--- Start Information provided ---

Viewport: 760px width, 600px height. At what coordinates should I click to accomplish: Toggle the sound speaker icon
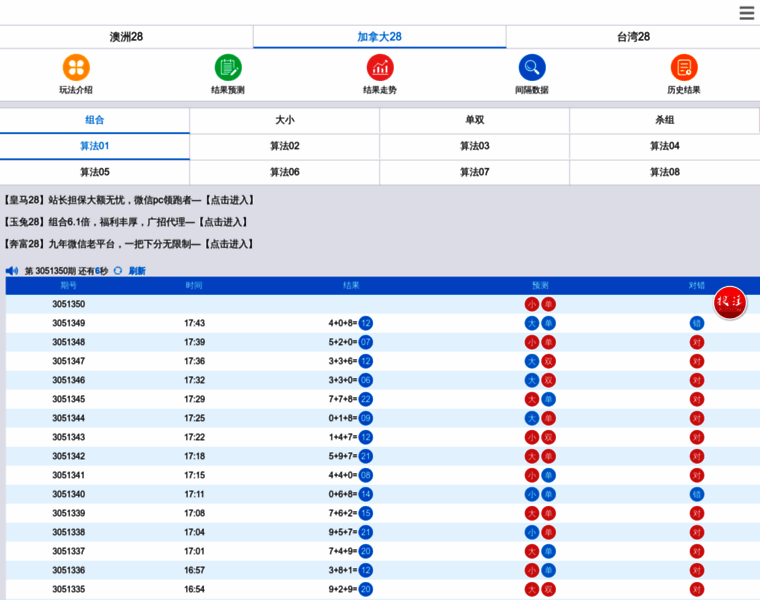click(12, 271)
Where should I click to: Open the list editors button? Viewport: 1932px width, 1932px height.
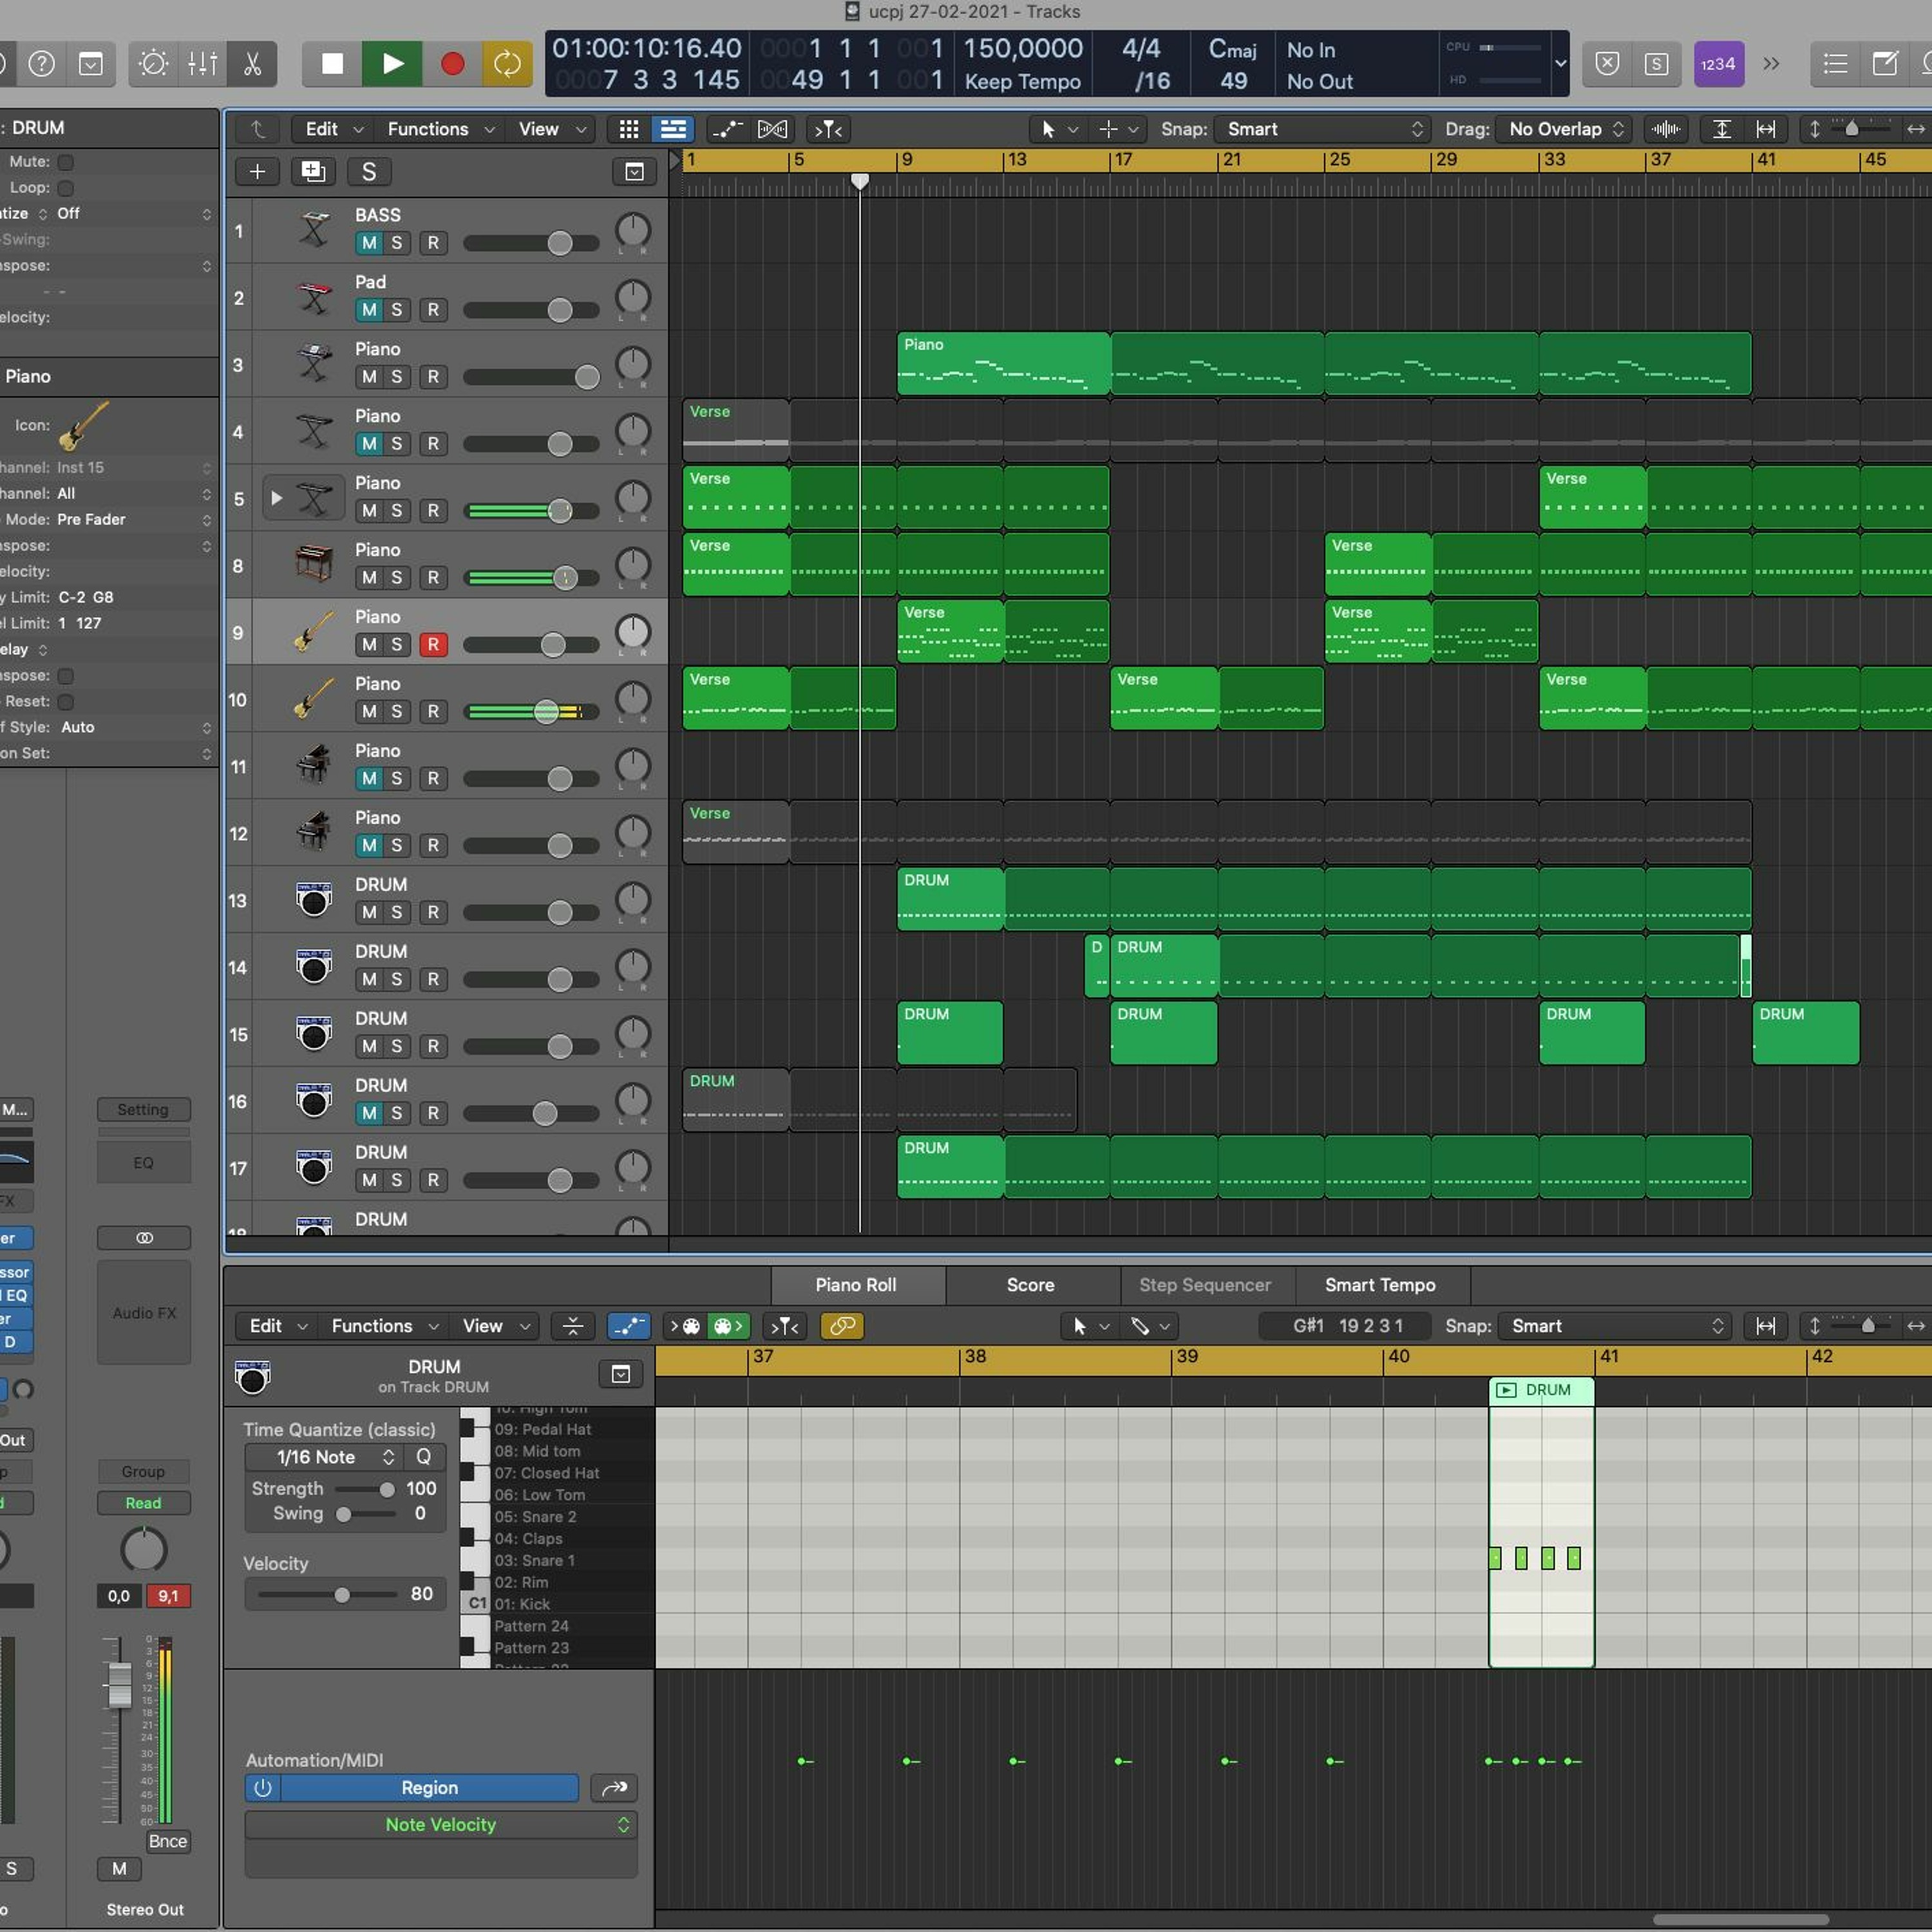point(1835,64)
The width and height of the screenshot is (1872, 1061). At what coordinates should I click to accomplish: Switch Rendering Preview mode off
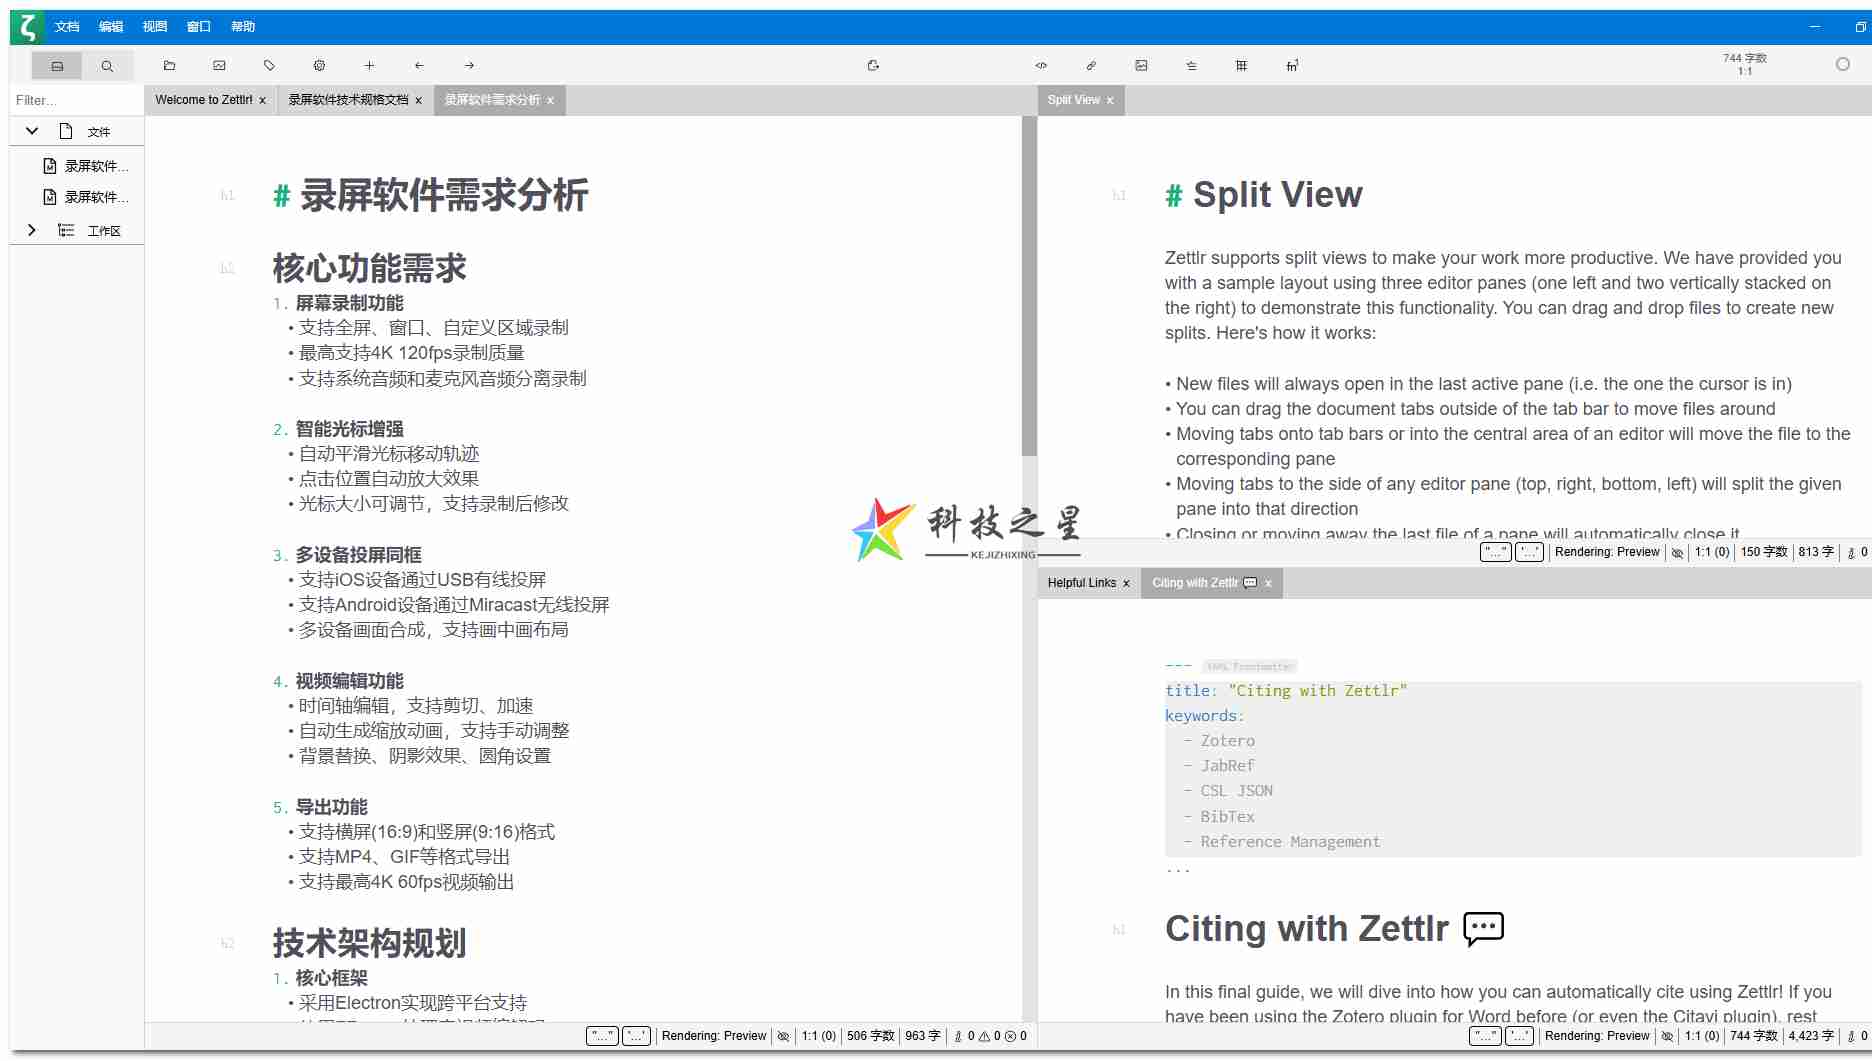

--- End Information provided ---

Exercise goal | Rewrite the lines above so that each "Viewport" becomes "Window", and keep everything else the same. Leave out the pictures.

Exercise result |
Window: 760px width, 600px height. At what coordinates should I click to accomplish: Toggle the sound speaker icon
click(12, 271)
Where should I click to: Open the list editors button? Window: 1932px width, 1932px height.
point(1835,64)
The width and height of the screenshot is (1872, 1061). At what coordinates should I click to accomplish: Switch Rendering Preview mode off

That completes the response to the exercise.